The next day all the shops were open, and hundreds of fatigued assistants were pouring out their exhaustless patience on thousands of urgent and bright women; and flags waved on high, and the gutters were banked with yellow and white flowers, and the air was brisk and the roadways were clean. The very vital spirit of energy seemed to have scattered the breath of life generously, so that all were intoxicated by it in the gay sunshine. He was dead then. The waving posters said it. When Tennyson died I felt less hurt; for I had serious charges to bring against Tennyson, which impaired my affection for him. But I was more shocked. When Tennyson died, everybody knew it, and imaginatively realized it. Everybody was touched. I was saddened then as much by the contagion of a general grief as by a sorrow of my own. But there was no general grief on Saturday. Swinburne had written for fifty years, and never once moved the nation, save inimically, when "Poems and Ballads" came near to being burnt publicly by the hangman. (By "the nation," I mean newspaper readers. The real nation, busy with the problem of eating, dying, and being born all in one room, has never heard of either Tennyson or Swinburne or George R. Sims.) There are poems of Tennyson, of Wordsworth, even of the speciously recondite Browning, that have entered into the general consciousness. But nothing of Swinburne's! Swinburne had no moral ideas to impart. Swinburne never publicly yearned to meet his Pilot face to face. He never galloped on one of Lord George Sanger's horses from Aix to Ghent. He was interested only in ideal manifestations of beauty and force. Except when he grieved the judicious by the expression of political crudities, he never connected art with any form of morals that the British public could understand. He sang. He sang supremely.
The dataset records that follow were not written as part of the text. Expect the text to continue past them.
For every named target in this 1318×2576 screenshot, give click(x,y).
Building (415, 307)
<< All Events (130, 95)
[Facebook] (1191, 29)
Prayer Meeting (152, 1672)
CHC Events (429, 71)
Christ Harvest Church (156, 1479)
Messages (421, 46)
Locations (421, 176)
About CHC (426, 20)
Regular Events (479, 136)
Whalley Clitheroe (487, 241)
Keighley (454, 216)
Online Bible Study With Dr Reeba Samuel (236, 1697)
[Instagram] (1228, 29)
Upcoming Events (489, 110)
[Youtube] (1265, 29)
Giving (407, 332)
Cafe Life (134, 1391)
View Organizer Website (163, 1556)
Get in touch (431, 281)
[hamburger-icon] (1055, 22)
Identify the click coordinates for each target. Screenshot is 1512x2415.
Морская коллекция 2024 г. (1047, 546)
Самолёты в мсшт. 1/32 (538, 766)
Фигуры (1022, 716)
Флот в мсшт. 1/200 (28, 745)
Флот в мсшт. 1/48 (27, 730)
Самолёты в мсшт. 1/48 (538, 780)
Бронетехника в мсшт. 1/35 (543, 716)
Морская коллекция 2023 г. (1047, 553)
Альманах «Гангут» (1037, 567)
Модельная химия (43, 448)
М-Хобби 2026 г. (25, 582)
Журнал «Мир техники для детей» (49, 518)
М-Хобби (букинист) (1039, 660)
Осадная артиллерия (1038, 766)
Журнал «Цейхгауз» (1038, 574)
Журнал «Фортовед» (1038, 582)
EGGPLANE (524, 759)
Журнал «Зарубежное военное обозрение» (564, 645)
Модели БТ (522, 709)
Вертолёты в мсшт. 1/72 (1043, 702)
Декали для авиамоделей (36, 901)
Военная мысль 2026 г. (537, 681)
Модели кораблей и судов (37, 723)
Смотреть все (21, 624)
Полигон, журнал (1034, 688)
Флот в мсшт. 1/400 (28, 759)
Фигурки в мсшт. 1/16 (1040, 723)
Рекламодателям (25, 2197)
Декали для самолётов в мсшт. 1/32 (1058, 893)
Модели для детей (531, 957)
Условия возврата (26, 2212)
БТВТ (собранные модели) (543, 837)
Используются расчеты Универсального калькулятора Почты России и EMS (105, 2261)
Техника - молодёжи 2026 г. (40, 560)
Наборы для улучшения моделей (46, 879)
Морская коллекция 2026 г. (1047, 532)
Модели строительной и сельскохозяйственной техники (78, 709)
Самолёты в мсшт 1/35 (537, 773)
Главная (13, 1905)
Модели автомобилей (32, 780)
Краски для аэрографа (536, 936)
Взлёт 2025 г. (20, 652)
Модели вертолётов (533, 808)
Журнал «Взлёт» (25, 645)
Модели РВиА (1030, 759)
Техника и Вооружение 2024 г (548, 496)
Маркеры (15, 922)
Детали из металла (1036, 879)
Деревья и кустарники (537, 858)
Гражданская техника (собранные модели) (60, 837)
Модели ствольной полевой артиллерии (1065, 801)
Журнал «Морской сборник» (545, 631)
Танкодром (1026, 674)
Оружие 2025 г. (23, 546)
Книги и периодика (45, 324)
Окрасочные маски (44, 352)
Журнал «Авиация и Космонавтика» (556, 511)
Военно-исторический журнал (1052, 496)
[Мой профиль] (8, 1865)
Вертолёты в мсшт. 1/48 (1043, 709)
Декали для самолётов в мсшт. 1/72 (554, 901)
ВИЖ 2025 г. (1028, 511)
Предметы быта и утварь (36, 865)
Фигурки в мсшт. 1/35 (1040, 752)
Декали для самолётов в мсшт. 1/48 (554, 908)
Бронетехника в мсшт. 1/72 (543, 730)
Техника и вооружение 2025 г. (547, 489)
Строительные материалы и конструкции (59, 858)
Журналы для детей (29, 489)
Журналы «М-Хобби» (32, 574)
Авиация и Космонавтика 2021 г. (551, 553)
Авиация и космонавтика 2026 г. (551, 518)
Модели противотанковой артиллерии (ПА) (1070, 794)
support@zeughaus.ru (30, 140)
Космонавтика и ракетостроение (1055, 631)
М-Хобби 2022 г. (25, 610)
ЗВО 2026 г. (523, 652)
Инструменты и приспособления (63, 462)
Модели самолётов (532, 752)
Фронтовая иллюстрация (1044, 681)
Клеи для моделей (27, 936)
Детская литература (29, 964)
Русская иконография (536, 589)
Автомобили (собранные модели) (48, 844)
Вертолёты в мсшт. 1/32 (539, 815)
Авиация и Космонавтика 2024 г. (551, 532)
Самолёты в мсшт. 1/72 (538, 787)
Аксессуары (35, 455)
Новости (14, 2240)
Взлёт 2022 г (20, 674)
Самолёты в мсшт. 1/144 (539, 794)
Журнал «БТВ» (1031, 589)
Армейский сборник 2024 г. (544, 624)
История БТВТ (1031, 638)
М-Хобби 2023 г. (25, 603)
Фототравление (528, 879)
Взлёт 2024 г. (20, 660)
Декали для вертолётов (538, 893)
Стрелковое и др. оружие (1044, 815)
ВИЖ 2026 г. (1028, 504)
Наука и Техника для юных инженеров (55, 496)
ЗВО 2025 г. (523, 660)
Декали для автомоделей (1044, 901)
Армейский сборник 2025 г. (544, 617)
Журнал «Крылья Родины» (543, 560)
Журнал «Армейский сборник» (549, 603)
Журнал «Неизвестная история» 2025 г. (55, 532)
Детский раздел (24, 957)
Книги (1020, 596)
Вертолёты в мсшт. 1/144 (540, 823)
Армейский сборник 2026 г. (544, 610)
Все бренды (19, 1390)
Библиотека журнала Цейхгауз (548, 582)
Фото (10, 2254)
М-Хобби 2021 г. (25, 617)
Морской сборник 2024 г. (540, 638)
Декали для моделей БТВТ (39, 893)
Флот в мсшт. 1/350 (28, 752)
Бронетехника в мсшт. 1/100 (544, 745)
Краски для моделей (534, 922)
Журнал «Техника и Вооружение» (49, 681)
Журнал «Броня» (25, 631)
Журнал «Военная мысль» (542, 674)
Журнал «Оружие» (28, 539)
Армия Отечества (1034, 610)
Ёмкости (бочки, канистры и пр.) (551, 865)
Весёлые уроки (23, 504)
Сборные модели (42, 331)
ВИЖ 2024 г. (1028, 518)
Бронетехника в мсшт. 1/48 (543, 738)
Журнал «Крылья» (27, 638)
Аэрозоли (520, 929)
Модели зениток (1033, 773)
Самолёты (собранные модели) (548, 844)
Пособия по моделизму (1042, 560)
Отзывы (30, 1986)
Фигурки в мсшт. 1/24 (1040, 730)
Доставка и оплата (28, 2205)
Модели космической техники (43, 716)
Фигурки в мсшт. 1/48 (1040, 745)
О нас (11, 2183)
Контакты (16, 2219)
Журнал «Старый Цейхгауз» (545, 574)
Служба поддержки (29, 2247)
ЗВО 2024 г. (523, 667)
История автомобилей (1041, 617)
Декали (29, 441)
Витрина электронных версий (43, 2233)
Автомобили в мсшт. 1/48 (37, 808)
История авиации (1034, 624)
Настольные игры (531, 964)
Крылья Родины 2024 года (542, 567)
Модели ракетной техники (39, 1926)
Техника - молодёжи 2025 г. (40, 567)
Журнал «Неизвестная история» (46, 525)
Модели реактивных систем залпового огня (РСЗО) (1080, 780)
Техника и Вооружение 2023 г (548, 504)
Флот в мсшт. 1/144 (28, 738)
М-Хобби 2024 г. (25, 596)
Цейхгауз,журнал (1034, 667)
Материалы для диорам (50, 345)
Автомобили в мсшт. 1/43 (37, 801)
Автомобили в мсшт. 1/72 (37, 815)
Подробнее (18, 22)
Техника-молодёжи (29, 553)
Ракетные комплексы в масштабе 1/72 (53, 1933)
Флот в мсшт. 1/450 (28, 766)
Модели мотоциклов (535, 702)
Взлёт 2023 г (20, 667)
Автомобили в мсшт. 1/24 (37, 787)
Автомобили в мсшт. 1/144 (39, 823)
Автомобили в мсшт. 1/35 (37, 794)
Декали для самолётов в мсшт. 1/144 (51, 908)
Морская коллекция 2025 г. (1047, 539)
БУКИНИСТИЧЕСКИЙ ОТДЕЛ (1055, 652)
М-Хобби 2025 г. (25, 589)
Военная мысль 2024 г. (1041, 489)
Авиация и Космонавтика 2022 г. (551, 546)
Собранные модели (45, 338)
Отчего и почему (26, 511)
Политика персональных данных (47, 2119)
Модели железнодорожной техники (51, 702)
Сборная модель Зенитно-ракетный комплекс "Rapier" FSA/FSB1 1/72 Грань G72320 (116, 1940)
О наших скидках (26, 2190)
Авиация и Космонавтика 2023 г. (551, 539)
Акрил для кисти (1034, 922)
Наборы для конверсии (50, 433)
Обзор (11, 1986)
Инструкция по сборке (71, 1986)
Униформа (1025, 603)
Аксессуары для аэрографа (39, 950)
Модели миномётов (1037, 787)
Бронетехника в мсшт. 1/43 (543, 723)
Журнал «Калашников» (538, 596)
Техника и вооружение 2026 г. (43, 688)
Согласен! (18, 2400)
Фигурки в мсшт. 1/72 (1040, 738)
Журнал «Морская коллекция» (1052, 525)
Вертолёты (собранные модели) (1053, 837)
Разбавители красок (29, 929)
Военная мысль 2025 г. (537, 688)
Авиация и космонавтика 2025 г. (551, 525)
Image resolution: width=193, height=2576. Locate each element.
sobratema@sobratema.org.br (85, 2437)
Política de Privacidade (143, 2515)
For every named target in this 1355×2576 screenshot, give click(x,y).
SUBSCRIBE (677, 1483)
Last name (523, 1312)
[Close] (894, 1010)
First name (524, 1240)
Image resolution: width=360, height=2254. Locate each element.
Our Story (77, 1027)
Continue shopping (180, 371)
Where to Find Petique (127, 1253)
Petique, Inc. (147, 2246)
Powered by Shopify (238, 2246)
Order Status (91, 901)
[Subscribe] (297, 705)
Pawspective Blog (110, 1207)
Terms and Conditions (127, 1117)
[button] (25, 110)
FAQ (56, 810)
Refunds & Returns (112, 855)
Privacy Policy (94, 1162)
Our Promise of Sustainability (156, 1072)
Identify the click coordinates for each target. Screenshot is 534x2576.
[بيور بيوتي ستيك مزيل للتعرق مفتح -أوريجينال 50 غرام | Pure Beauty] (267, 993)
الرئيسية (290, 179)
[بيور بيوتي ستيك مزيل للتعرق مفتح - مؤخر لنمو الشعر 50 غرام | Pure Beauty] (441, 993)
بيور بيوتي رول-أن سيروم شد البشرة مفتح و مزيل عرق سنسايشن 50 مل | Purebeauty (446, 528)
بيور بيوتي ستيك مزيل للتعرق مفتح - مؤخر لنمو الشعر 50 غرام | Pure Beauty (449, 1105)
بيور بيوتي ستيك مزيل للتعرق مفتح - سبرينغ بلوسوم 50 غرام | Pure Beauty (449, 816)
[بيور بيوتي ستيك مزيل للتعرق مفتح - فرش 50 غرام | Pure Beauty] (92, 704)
And it wasn't enough for the British public. The consequence was that his fame spread out as far as under-graduates, and the tiny mob of under-graduates was the largest mob that ever worried itself about Swinburne. Their shouts showed the high-water mark of his popularity. When one of them wrote in a facetious ecstasy over "Dolores,"
And ran us all in!
that moment was the crown of Swinburne's career as a popular author. With its incomparable finger on the public pulse the Daily Mail, on the day when it announced Swinburne's death, devoted one of its placards to the performances of a lady and a dog on a wrecked liner, and another to the antics of a lunatic with a revolver. The Daily Mail knew what it was about. Do not imagine that I am trying to be sardonic about the English race and its organs. Not at all. The English race is all right, though ageing now. The English race has committed no crime in demanding from its poets something that Swinburne could not give. I am merely trying to make clear the exceeding strangeness of the apparition of a poet like Swinburne in a place like England.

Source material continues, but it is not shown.